Moates vividly recalled a pro scout coming to see him in Starkville, where he’d returned to finish his college playing days in 1946. His dream had been to play pro football.

“When we got finished with football that season, a knock came on my door at the athletic department. It was a representative from the San Francisco 49ers,” Moates said. “He said, ‘How would you like to play.’ I said I would love to play but (he said) in high school that they’re small, in college they get a little bit bigger and in the pros, he says, ‘You can’t touch their heads.’

“I laughed. He says, ‘I wouldn’t play if I was you.’ I thought it was over and I really wanted to play pro football. He talked me out of it.

“I still have my contract from the 49ers.”

His daughter, Angela Eberle, found that contract decades later in her parents’ attic. She framed it so you can see it front and back. You can still see the amount of money they offered Moates: $5,000.

“Shaquille O’Neal wouldn’t roll over in bed for that amount,” Eberle joked, but she knows that was darn good money in the 1940s.

A toast to life

Instead, her dad moved to New Jersey where Margaret’s parents lived. He worked at his father-in-law’s construction company until he retired 18 years ago.

That’s a pretty full life. Jennings Moates has some stories he can tell, but there’s one other thing he remembered well about that day in November 1941, the day he scored to beat the hard-fighting Ole Miss squad. How do young heroes often celebrate such momentous occasions?

“I got drunk, I’ll tell you that,” he said. “You better believe it was a big deal.”

Nowadays, it’s politic to drink in moderation.

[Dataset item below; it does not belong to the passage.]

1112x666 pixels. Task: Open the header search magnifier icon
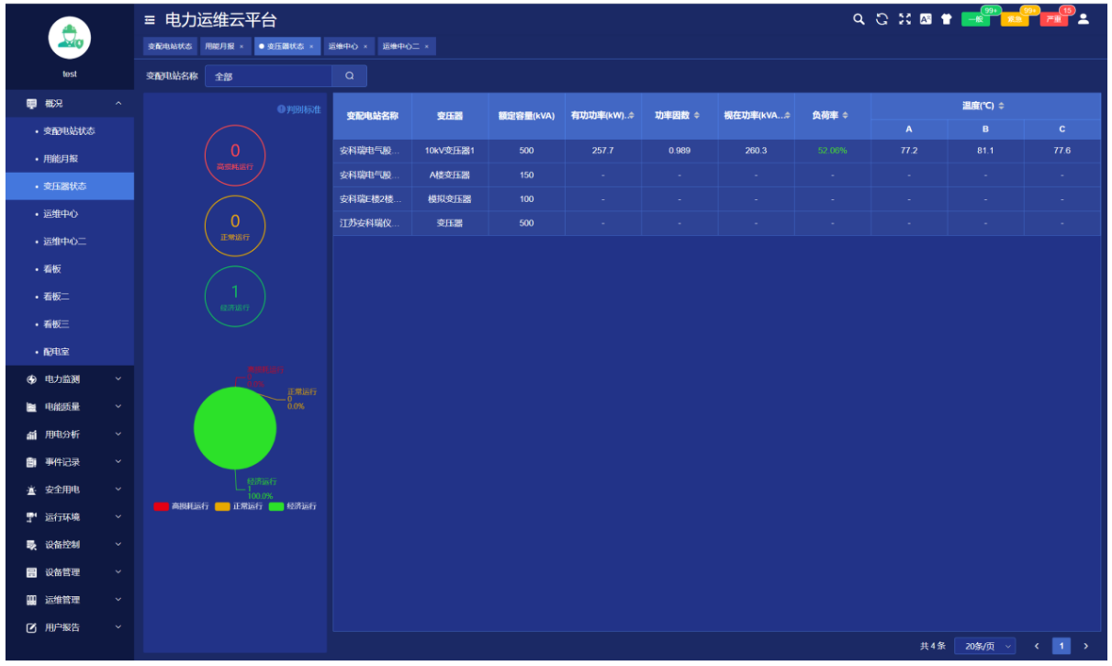point(859,19)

But a toast to William Jennings Bryan Moates seems in order the next time you’re out, to a life well- and long-lived.

7 Responses leave one →
  1. 2010 November 30
    Jackie Lentini permalink

    I loved reading this article about my dad, John Peter Godfrey’s uncle, Jennings Moates. What a wonderful story about a wonderful man.

    Jacqueline Godfrey

  2. 2010 December 1
    Cecilia Stringer permalink

    Thanks for the story Don. Jennings Moates was my mother’s uncle, and it was wonderful remembering his feats. Thanks again.

  3. 2010 December 1
    Don Hammack permalink

    You’re both very welcome. I really enjoyed working on that story and getting a chance to talk with Mr. Moates.

  4. 2013 February 27
    kevin doherty permalink

    i know bill i worked with him in the township of maplewood n.j. d.p.w he is a good man god bless him it was a honor to know him thank you kevin doherty

  5. 2014 October 11
    Storm Vanderzee permalink

    Jennings Moates was my grandfather. He was in fact a great man. He always knew how to make people smile. He loved to joke around with all of his family. Don I want to take the time to say Thank You for writing this article. It means a lit to me and my family. Thank You again.

  6. 2014 October 16
    Don Hammack permalink

    You’re very welcome. It was my pleasure.